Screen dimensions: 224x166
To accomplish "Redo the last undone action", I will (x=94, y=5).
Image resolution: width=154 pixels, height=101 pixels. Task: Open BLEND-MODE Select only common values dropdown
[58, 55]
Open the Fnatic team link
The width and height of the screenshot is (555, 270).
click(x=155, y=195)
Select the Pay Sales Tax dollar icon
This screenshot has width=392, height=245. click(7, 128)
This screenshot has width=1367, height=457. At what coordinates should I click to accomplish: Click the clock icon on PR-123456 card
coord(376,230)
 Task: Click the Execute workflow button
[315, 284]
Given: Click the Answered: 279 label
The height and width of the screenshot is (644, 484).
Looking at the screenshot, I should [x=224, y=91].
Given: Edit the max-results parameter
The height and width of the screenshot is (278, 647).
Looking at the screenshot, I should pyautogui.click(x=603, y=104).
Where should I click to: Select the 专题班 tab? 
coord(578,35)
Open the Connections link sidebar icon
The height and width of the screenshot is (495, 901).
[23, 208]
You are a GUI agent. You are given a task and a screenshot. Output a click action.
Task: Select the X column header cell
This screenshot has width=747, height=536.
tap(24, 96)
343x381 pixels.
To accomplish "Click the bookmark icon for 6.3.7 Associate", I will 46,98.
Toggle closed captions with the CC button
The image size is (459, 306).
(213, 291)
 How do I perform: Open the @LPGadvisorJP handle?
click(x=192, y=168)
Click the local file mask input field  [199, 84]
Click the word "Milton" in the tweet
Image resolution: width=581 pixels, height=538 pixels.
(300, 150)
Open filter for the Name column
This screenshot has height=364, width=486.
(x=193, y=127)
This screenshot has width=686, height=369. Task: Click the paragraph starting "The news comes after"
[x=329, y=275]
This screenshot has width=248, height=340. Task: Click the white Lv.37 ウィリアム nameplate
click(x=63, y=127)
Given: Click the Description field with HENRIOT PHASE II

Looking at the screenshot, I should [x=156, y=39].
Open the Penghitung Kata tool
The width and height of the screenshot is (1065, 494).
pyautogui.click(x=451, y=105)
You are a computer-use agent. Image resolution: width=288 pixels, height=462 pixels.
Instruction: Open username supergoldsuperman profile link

★ ★ ★ ★ ★ ★ ★

Your task
In the material above, please find every line that includes the word "will" and copy it.

Answer to the exercise
To accomplish "Redo the last undone action", I will (x=94, y=5).
To accomplish "Click the bookmark icon for 6.3.7 Associate", I will 46,98.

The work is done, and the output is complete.